#### EXTRAIT DU TEXTE
────────
Vegg ressort de sa tanière. Après quatre années depuis Triste Taille et une pandémie pendant laquelle le groupe parisien a mis au point son quatrième album, Anthropophobie. La peur des autres, zéro relation sociale, le confinement volontaire. Ce titre n’annonce pas l’allégresse et la bombance.
Ce qui n’est pas une surprise vu la tronche des précédents enregistrements qui labouraient un terreau fertile en désarroi et sourde colère. Et rien de tel qu’un chant en français pour encore mieux se rendre compte des dégoûts de Vegg. C’est le gros changement notable chez ce quartet, le passage de l’anglais à leur langue natale. L’évolution est validée sans aucun problème. Le poids des mots et leur bon choix, plus parlés et assénés que chantés, pénétrer l’esprit sans entrave, que ça frappe juste et pleinement. Participer à la douleur ambiante car la musique de Vegg ne désemplit pas de cette gravité qui sonne authentique. Dans un bouillonnement mouvant jetant des ponts entre noise-rock et post-hardcore avec une retenue et un décalage oblique leur permettant de ne jamais affronter ces styles de plein fouet et d’aspirer à une navigation entre deux eaux. Voir de multiples eaux. Sculptant ainsi des compositions finement élaborées et menées, ne se laissant pas attraper dans les filets de la facilité, d’apparence revêches mais qui remuent de l’intérieur. C’est un vrai travail d’orfèvre que de savoir jouer et associer tout un panel d’émotions contradictoires, surfer sur une crête où chaque détail compte pour que ça tienne la route et encore mieux, que ça l’enflamme, sans en faire des tonnes mais avec une belle sincérité. Vegg a ça dans la peau et le montre une nouvelle fois avec Anthropophobie.
────────
#### DONNÉES AFFICHÉES
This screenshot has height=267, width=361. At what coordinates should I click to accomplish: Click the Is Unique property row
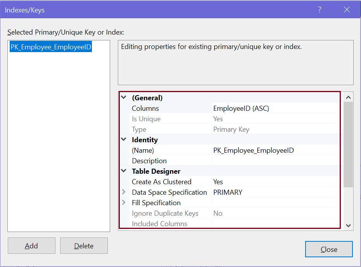click(x=174, y=119)
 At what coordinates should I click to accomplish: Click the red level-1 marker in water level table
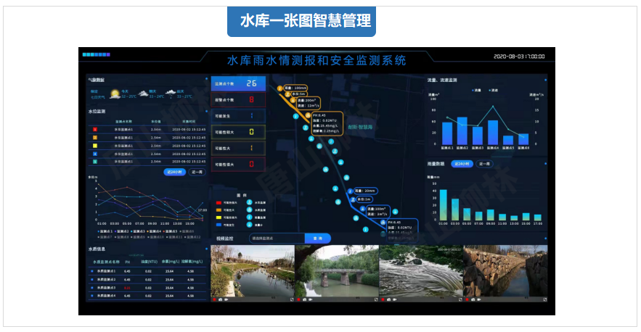click(x=95, y=129)
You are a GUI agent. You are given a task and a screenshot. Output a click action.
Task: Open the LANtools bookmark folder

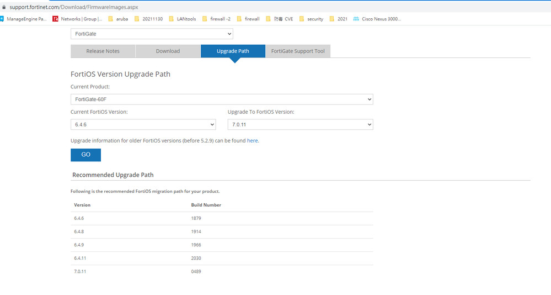pos(183,19)
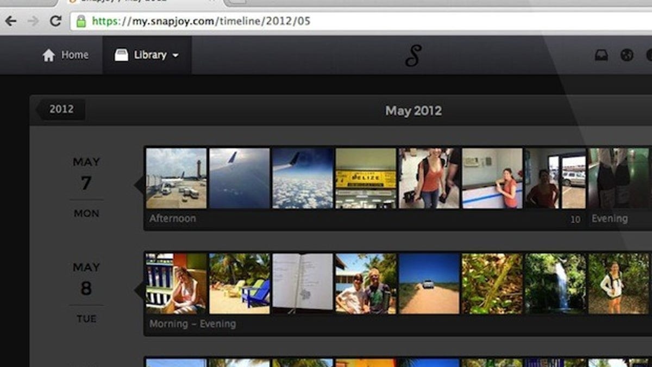Click the globe icon in the header
Screen dimensions: 652x367
pos(627,55)
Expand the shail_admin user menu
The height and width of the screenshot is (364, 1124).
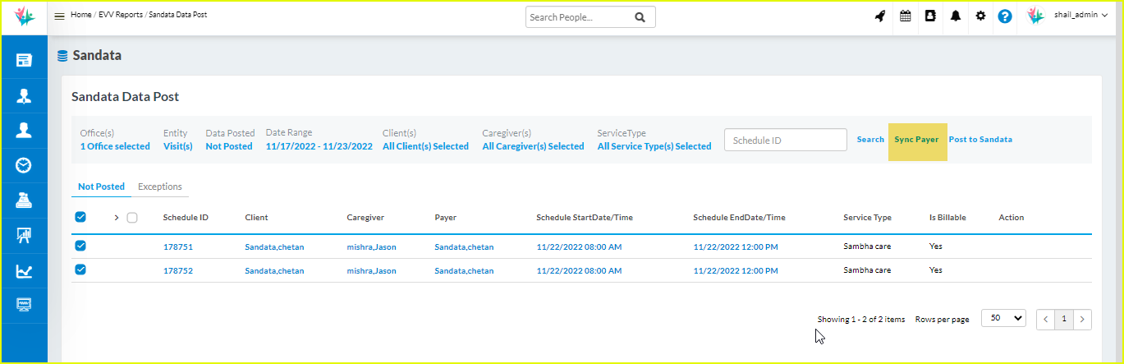[x=1080, y=16]
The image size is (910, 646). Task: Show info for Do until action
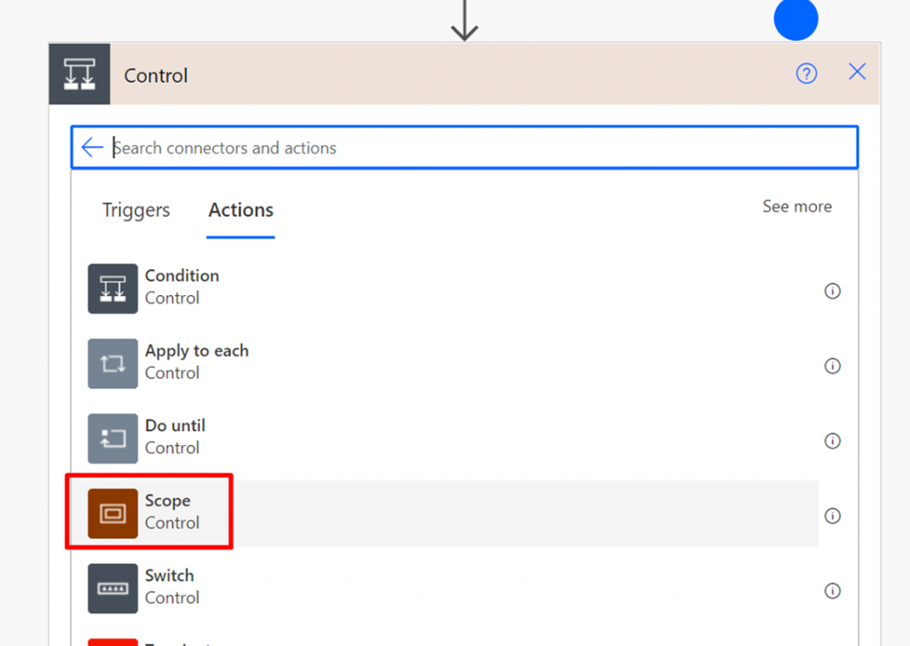coord(833,441)
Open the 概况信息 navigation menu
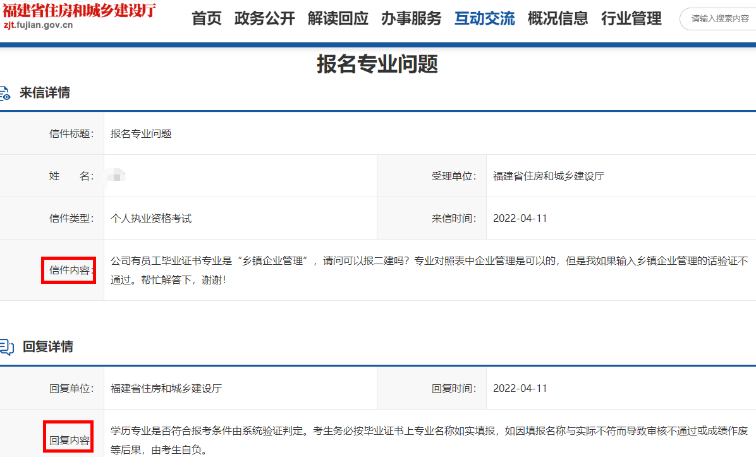 (558, 19)
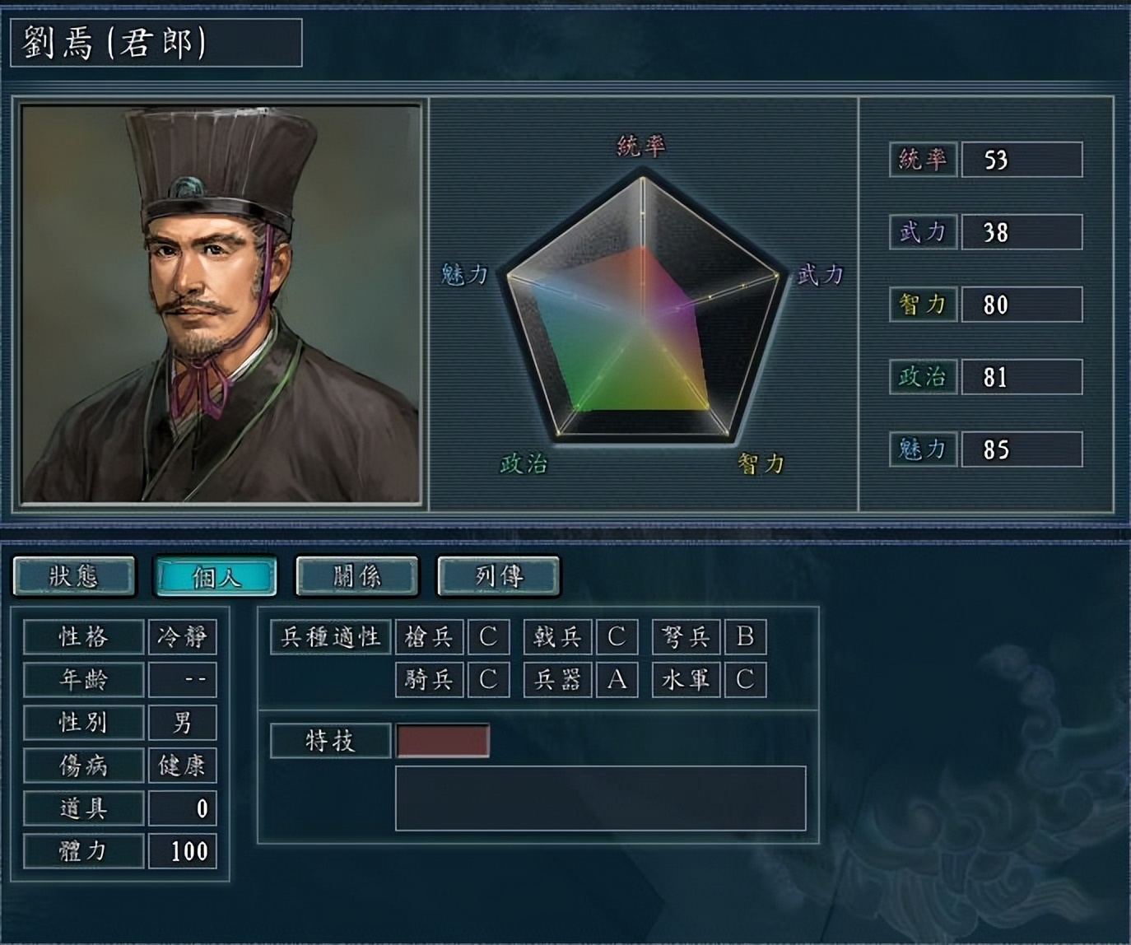Viewport: 1131px width, 945px height.
Task: Click the 弩兵 aptitude grade B box
Action: click(x=745, y=637)

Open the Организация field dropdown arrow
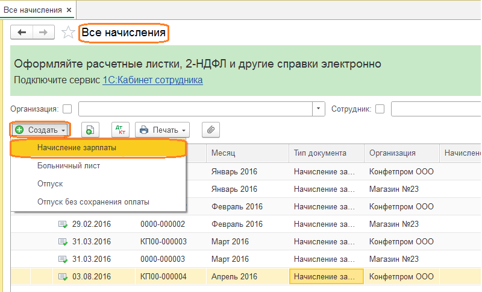(319, 109)
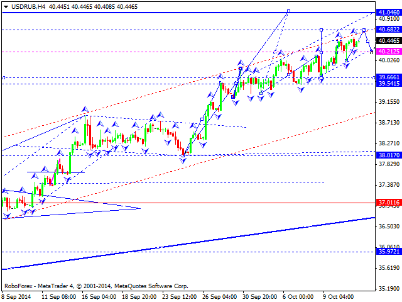Select the blue 41.0460 price label
The width and height of the screenshot is (402, 302).
(x=389, y=12)
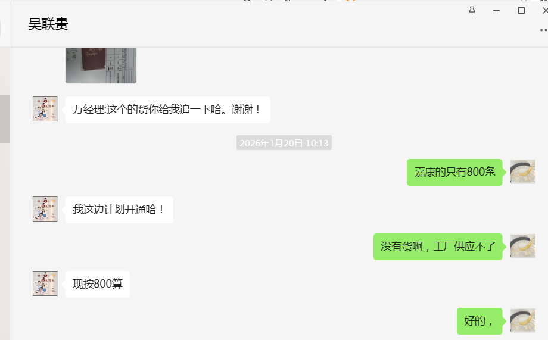
Task: Click the chat title 吴联贵
Action: click(48, 24)
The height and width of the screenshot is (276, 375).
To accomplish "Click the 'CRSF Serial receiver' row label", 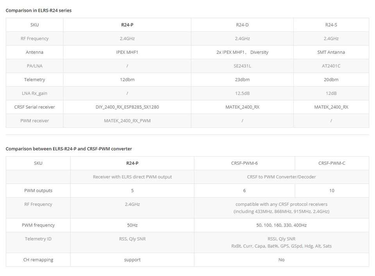I will (34, 107).
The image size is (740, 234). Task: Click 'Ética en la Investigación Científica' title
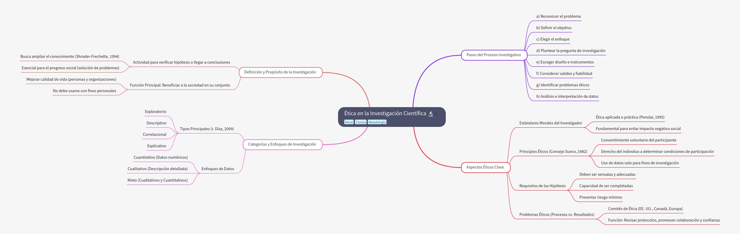[385, 114]
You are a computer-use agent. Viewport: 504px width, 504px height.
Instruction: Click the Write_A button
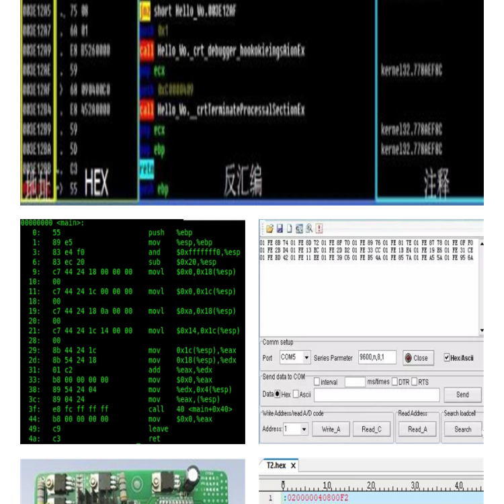pyautogui.click(x=331, y=429)
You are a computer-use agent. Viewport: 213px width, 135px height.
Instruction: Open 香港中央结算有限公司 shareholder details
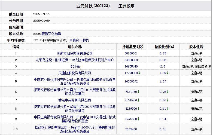point(75,100)
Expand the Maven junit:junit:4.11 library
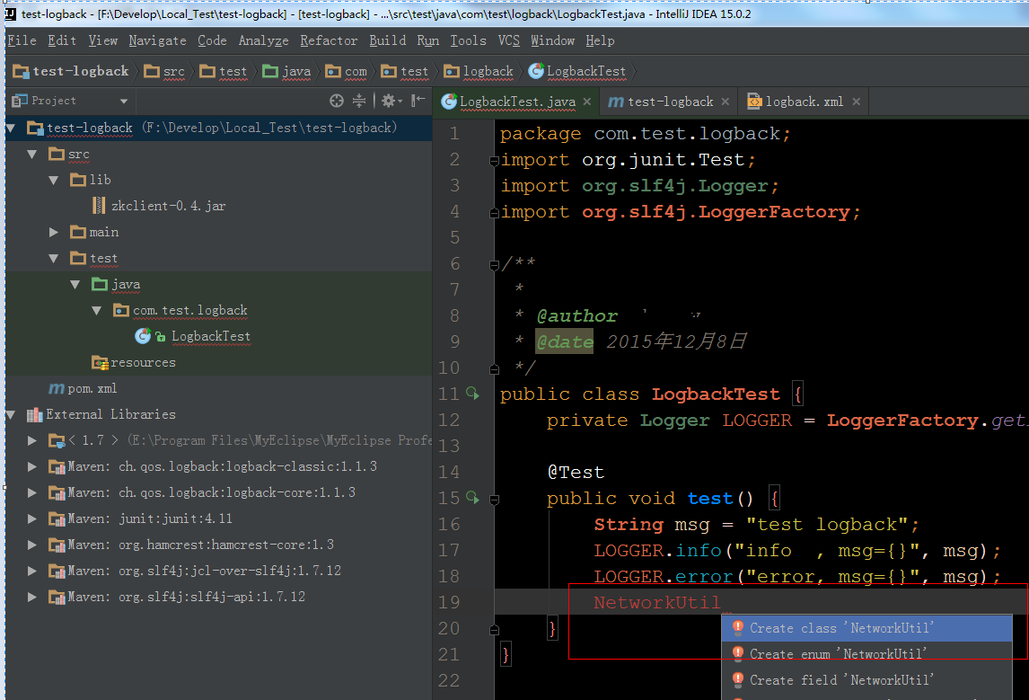This screenshot has width=1029, height=700. tap(31, 518)

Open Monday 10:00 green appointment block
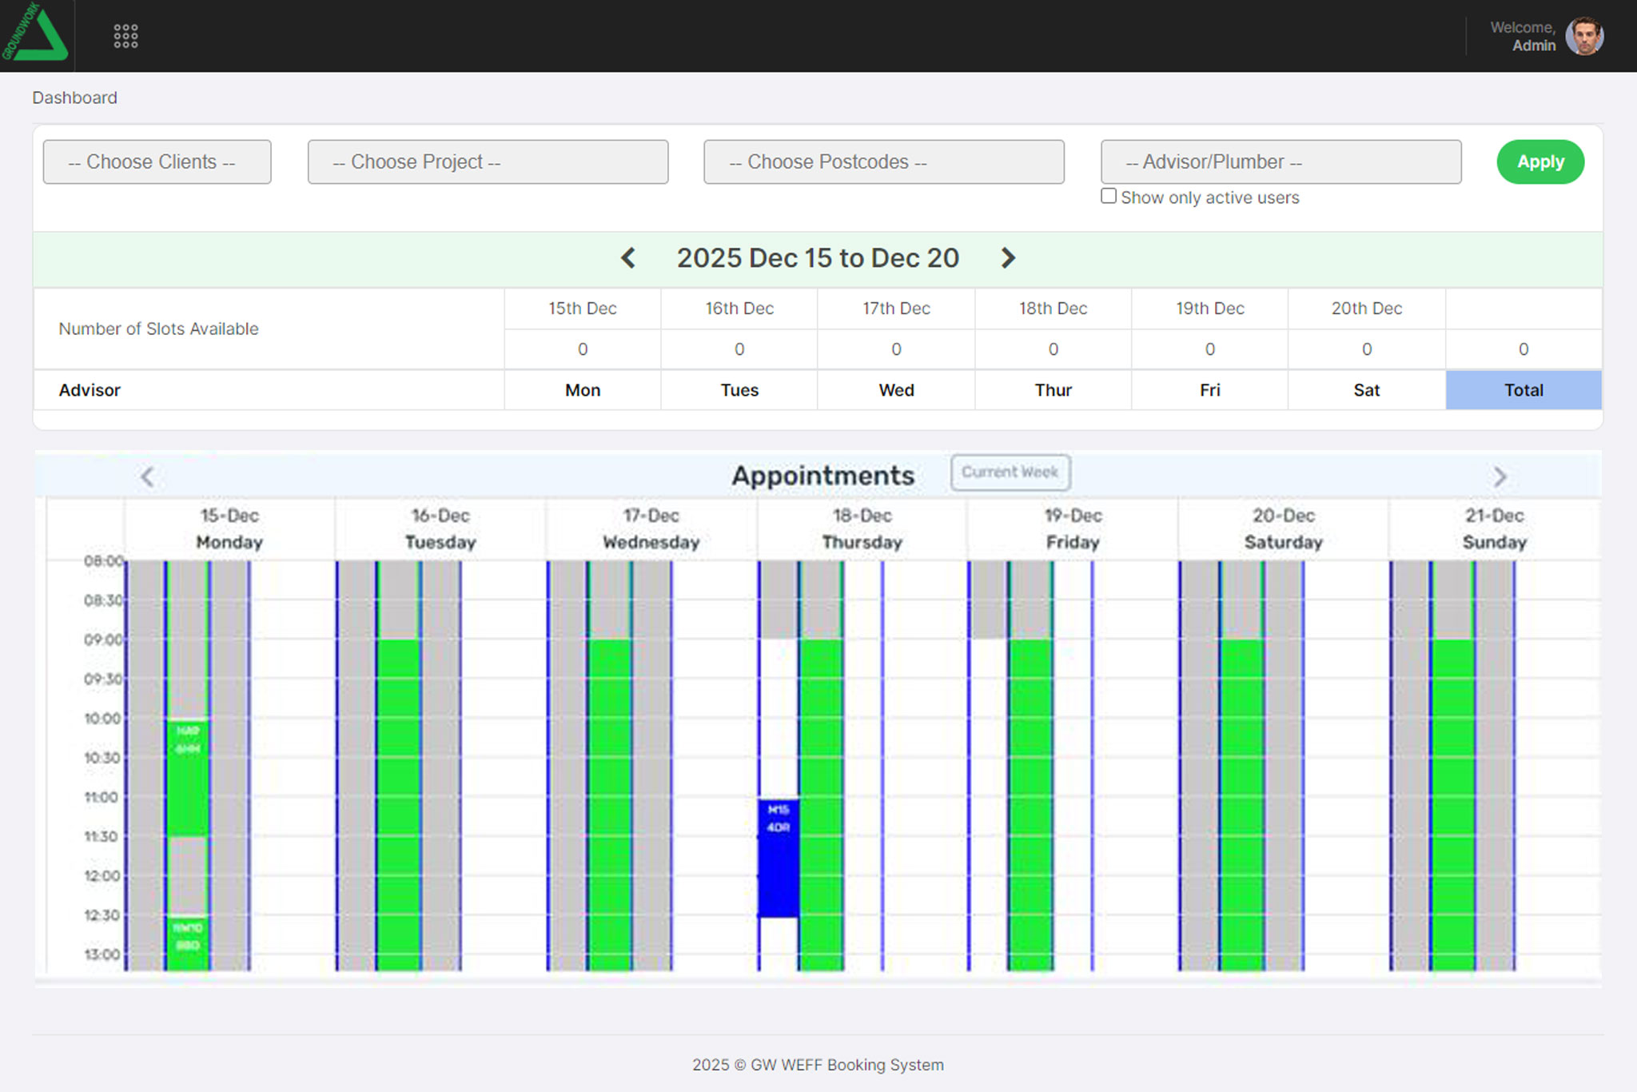[188, 779]
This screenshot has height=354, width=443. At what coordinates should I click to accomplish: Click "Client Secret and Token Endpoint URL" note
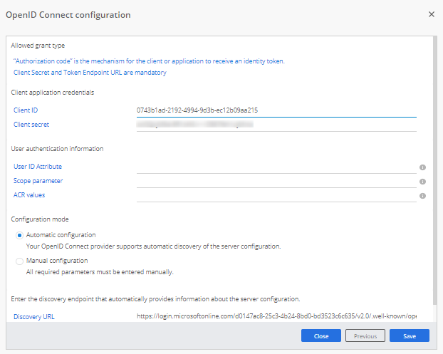pyautogui.click(x=90, y=73)
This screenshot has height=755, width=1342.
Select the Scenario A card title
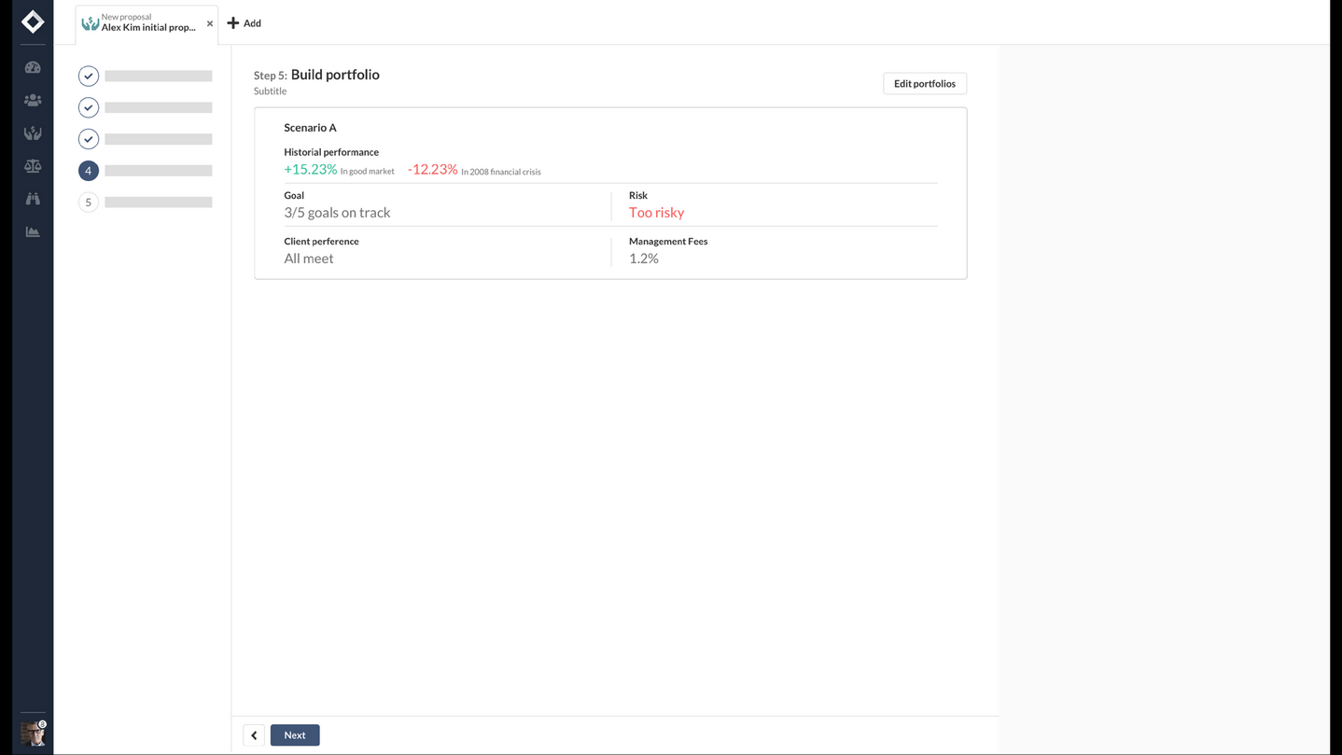click(x=310, y=128)
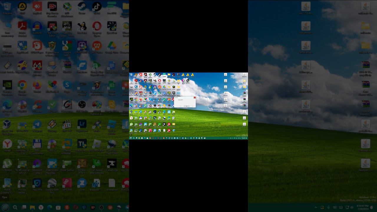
────────
#### CONSIGNE ÉCRITE A
Traduisez en anglais cette phrase de la critique d'Anthropophobie : « C’est le gros changement notable chez ce quartet, le passage de l’anglais à leur langue natale. »
#### CONSIGNE ÉCRITE B
D'après la critique de l'album de Vegg, quel est le titre de leur quatrième album ?
#### CONSIGNE ÉCRITE C
Donnez la suite de la critique de l'album Anthropophobie de Vegg.

#### RÉPONSE A
This is the major notable change for this quartet: the switch from English to their native language.

#### RÉPONSE B
Anthropophobie.

#### RÉPONSE C
Sept titres se dévoilant au fil des écoutes, rugueux, mélodiques, colériques, intenses, plus apaisés et mélancoliques parfois, sombres toujours, tortueux puis débouchant sur des claques, avec des rythmiques appuyées, alertes, tribales, des guitares qui grattent l’épiderme, l’électrisent, fouettent le sang et le cicatrisent. Et surtout de nombreuses belles inspirations comme sur ce passage basse-batterie de 20130213 (chaque titre correspond à un évènement en relation avec le sujet abordé avec tout de même un sous-titre qui ici s’appelle Seum Scolaire) qui soutient le chant avec son Allons enfants du calme sur une amorce d’hymne national, le haletant 20200525 (I Can’t Breathe) ou le plus énervé et tendu 20191116 (Alt Science).
Au risque de se répéter et de sortir le même refrain à chaque sortie de ce groupe, Vegg est un groupe trop rare qui encore une fois fait l’étalage d’un sacré talent en toute modestie pour publier un album qui mérite grandement votre attention. N’ayez pas peur d’Anthropophobie.